CSCI340 - Operating Systems


Link to resource on GitHub

CSCI340-DNS-Name-Resolution-Engine

CSCI340 - Operating Systems

Adapted from University of Colorado at Boulder CSCI3753 Assignment

Introduction

In this assignment you will develop a multi-threaded application that resolves domain names to IP addresses, similar to the operation preformed each time you access a new website in your web browser. The application is composed of two sub-systems, each with one thread pool: requesters and resolvers. The sub-systems communicate with each other using a bounded queue.

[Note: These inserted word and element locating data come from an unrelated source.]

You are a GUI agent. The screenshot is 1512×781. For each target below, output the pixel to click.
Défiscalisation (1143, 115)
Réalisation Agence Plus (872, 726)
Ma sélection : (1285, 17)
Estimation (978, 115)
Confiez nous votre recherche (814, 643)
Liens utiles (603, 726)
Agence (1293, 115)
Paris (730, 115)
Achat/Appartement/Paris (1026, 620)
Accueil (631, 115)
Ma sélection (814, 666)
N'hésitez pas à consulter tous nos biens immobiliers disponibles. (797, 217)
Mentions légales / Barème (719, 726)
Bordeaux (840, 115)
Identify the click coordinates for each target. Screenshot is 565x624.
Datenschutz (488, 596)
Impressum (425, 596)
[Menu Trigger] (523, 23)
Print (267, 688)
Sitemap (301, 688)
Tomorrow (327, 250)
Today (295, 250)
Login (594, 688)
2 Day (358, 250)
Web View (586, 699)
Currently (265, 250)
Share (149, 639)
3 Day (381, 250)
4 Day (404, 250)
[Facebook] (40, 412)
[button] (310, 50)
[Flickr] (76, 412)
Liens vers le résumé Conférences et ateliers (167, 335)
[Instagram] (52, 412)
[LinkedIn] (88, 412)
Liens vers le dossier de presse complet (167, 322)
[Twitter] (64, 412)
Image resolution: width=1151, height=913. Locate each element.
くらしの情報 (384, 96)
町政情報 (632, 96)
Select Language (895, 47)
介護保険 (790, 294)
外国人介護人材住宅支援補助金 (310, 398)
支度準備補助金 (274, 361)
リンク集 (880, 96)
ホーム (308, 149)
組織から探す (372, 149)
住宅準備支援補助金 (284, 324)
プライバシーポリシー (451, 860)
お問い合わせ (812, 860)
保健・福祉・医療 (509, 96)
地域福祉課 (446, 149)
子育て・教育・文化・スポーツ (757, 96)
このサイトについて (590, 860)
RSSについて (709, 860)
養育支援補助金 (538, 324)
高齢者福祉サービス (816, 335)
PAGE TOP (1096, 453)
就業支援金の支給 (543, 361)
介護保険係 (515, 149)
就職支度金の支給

This type of system architecture is referred to as a Producer-Consumer architecture. It is also used in search engine systems, like Google. In these systems, a set of crawler threads place URLs onto a queue. This queue is then serviced by a set of indexer threads which connect to the websites, parse the content, and then add an entry to a search index. Refer to Figure 1 for a visual description.

Figure 1 Figure 1: System Architecture

Description

Name Files

Your application will take as input a set of name files. Names files contain one hostname per line. Each name file should be serviced by a single requester thread from the requester thread pool.

Requester Threads

The requester thread pool services a set of name files, each of which contains a list of domain names. Each name that is read from each of the files is placed on a FIFO queue. If a thread tries to write to the queue but finds that it is full, it should sleep for a random period of time between 0 and 100 microseconds.

Resolver Threads

The second thread pool is comprised of a set of THREAD_MAX resolver threads. The resolver thread pool services the FIFO queue by taking a name of the queue and querying its IP address. After the name has been mapped to an IP address, the output is written to a line in the results.txt file in the following format: www.google.com,74.125.224.81

Synchronization and Deadlock

Your application should synchronize access to shared resources and avoid deadlock. You should use mutexes and/or semaphores to meet this requirement. There are at least two shared resources that must be protected: the queue and the output file. Neither of these resources is thread-safe by default.

Ending the Program

Your program must end after all the names in each file have been serviced by the application. This means that all the hostnames in all the input files have received a corresponding line in the output file.

What's Included

Some files are included with this assignment for your benefit. You are not required to use these files, but they may prove helpful.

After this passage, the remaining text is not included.